I saw the orthopedic surgeon on Monday. The x-ray showed a tiny bit of settling in my wrist, but he said I'm ahead of schedule with the healing process. I wish it felt that way; it still hurts!

Jacob has the Pinewood Derby next Thursday. I am either a very terrible, or very savvy mother: I offered to pay him cold, hard cash if he would use one of the zillion cars we still have from previous years' races. To my great joy and relief, he has accepted my offer! (Thank you, Jacob!) Before you judge, know this: I'm letting him build a car from the kit he got this year, just not during finals week.
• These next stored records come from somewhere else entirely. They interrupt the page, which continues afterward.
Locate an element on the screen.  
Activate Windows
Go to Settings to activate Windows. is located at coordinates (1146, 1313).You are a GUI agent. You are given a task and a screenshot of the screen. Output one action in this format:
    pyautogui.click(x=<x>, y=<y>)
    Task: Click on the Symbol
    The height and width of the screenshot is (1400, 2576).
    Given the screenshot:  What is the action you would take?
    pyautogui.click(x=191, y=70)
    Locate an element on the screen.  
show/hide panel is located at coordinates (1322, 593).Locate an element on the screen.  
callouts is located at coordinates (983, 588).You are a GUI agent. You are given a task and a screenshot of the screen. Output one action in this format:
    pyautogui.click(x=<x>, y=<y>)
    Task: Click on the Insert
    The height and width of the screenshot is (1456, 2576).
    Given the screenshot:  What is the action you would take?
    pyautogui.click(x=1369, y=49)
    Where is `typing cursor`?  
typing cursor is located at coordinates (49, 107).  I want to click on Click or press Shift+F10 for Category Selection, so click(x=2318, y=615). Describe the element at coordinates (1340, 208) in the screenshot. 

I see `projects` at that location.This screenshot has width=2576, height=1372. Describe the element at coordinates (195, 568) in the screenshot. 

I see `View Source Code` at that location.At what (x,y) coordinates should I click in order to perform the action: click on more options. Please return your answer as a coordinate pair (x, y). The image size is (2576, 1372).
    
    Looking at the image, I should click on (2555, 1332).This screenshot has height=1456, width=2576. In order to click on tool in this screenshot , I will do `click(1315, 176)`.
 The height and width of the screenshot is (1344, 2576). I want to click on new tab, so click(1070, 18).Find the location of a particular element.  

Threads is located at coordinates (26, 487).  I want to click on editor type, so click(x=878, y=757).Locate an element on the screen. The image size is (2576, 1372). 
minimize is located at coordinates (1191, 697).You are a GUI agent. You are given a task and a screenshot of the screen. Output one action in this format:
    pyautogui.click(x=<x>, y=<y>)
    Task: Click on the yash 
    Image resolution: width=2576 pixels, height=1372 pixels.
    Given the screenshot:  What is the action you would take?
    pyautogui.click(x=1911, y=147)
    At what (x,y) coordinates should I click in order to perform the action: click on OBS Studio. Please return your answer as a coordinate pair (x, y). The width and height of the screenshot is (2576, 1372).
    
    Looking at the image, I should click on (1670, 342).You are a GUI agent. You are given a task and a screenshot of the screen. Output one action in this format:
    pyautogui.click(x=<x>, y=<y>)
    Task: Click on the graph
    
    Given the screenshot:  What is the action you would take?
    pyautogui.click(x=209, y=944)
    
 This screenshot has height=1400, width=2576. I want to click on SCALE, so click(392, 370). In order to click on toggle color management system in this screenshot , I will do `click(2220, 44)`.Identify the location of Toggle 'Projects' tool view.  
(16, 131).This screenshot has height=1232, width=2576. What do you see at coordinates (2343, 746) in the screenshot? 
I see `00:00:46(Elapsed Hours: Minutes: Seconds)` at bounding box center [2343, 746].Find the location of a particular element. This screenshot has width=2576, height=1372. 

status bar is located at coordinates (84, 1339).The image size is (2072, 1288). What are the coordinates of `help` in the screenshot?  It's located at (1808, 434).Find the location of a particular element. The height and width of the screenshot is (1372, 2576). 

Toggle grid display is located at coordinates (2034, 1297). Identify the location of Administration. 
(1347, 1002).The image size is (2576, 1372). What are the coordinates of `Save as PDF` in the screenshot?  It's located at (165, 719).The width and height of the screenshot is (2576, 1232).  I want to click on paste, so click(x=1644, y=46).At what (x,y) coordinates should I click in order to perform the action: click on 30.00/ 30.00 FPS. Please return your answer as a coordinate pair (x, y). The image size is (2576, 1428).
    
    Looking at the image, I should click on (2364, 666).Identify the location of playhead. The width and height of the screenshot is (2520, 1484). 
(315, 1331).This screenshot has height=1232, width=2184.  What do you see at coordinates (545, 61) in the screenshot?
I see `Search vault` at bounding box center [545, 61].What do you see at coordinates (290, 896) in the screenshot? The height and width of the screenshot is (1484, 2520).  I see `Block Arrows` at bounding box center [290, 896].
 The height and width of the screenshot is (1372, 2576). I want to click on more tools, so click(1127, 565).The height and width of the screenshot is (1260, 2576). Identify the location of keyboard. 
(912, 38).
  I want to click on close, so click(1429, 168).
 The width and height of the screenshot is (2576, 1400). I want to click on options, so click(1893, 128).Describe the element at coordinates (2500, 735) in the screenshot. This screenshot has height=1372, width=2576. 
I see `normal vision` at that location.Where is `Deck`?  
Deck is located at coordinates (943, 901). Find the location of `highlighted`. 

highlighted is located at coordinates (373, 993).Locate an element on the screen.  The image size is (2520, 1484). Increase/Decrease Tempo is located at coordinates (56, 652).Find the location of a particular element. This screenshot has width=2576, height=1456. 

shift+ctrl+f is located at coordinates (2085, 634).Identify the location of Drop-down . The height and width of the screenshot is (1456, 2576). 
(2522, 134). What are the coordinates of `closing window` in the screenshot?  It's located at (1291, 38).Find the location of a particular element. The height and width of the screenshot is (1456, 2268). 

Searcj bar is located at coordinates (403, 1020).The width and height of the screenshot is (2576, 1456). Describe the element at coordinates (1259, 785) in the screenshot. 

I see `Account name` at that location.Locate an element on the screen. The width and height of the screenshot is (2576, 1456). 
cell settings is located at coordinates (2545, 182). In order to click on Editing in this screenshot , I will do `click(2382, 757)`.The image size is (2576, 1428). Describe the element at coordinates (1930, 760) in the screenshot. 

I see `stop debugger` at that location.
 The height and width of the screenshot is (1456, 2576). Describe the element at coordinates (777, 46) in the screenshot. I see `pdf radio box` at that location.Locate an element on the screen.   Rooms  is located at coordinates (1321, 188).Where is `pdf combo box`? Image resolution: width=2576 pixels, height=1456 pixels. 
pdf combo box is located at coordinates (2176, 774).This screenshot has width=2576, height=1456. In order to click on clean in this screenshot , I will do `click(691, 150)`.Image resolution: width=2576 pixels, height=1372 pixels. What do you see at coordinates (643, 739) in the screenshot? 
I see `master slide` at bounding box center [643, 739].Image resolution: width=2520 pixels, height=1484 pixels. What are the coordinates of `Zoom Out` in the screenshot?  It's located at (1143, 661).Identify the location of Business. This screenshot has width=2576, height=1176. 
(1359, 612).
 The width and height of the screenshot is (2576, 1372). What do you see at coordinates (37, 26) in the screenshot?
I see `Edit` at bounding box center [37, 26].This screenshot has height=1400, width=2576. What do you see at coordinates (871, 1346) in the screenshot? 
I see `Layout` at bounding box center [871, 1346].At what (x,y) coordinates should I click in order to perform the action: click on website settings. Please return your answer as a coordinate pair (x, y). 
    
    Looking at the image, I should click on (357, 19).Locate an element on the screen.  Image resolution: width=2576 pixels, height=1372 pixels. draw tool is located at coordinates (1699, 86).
The way I see it, it's a win-win situation for everyone involved.

I'm looking forward to watching/listening to General Conference this weekend, and celebrating Easter with my family. I'm so grateful for these truths: Jesus Christ atoned for our sins and shortcomings. He suffered and died for each of us. He overcame death. We will, too. Knowing this takes the edge off the sorrow that might otherwise be overwhelming.